Copy every line of the records below that holds the word "computer".

**Provided information:**
★ ★ ★ ★

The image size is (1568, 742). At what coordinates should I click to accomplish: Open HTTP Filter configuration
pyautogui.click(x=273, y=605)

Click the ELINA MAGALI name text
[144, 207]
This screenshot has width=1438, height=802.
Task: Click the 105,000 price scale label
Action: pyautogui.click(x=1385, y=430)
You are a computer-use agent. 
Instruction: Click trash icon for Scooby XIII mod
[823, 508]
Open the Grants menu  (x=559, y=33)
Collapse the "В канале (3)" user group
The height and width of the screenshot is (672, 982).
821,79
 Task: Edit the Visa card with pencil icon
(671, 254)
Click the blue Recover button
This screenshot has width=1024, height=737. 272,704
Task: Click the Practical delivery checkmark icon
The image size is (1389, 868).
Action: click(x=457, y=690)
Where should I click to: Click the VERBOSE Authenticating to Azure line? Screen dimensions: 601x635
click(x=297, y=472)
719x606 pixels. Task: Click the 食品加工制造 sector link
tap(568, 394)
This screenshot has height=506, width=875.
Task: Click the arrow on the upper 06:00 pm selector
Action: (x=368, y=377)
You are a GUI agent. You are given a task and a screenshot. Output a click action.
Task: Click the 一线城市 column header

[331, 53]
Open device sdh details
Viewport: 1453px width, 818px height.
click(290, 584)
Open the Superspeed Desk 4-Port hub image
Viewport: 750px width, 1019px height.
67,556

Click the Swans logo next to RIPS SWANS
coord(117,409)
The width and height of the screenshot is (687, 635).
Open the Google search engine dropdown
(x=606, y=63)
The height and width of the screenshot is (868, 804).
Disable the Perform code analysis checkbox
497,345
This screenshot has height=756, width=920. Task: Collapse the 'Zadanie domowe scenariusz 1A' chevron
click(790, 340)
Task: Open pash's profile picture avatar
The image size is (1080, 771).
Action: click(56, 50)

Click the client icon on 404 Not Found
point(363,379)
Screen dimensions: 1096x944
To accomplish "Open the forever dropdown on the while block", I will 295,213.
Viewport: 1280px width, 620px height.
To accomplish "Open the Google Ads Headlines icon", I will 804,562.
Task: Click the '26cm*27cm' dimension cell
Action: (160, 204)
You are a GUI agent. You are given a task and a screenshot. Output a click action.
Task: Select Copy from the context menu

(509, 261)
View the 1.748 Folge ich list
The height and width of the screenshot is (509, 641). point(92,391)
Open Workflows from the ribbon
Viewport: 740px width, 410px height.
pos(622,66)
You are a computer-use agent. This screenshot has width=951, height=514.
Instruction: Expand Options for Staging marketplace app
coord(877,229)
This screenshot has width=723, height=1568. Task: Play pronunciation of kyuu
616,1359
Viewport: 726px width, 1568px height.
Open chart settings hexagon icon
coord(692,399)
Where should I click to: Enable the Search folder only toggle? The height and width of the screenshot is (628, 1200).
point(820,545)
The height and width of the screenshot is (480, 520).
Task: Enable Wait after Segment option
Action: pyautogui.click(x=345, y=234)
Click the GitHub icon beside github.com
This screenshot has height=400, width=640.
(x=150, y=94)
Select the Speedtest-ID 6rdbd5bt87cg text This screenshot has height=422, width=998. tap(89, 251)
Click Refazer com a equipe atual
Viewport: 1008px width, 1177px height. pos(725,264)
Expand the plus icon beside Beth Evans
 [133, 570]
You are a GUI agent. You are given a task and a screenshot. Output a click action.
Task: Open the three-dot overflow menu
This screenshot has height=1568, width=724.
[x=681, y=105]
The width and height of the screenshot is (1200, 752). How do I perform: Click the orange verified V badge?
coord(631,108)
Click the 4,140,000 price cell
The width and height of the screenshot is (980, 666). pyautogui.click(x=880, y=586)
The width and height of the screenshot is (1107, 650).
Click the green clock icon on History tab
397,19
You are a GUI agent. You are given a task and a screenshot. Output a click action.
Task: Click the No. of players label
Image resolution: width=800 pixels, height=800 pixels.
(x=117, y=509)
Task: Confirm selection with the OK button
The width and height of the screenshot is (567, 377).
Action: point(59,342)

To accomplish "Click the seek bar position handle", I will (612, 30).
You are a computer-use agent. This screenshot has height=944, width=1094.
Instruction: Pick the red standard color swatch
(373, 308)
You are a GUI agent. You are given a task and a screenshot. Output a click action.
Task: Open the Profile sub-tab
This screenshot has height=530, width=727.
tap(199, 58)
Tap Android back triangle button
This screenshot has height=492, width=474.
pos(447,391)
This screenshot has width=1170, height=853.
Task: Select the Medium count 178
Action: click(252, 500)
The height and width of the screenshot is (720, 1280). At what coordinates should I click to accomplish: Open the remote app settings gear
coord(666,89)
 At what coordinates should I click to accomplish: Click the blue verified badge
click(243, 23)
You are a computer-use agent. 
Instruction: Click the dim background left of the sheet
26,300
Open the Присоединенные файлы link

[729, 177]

★ ★ ★ ★

**Exercise output:**
You are a computer-use agent. 
You are a computer-use agent. This screenshot has width=951, height=514.
You are a computer-use agent. This screenshot has height=944, width=1094.
You are a computer-use agent. 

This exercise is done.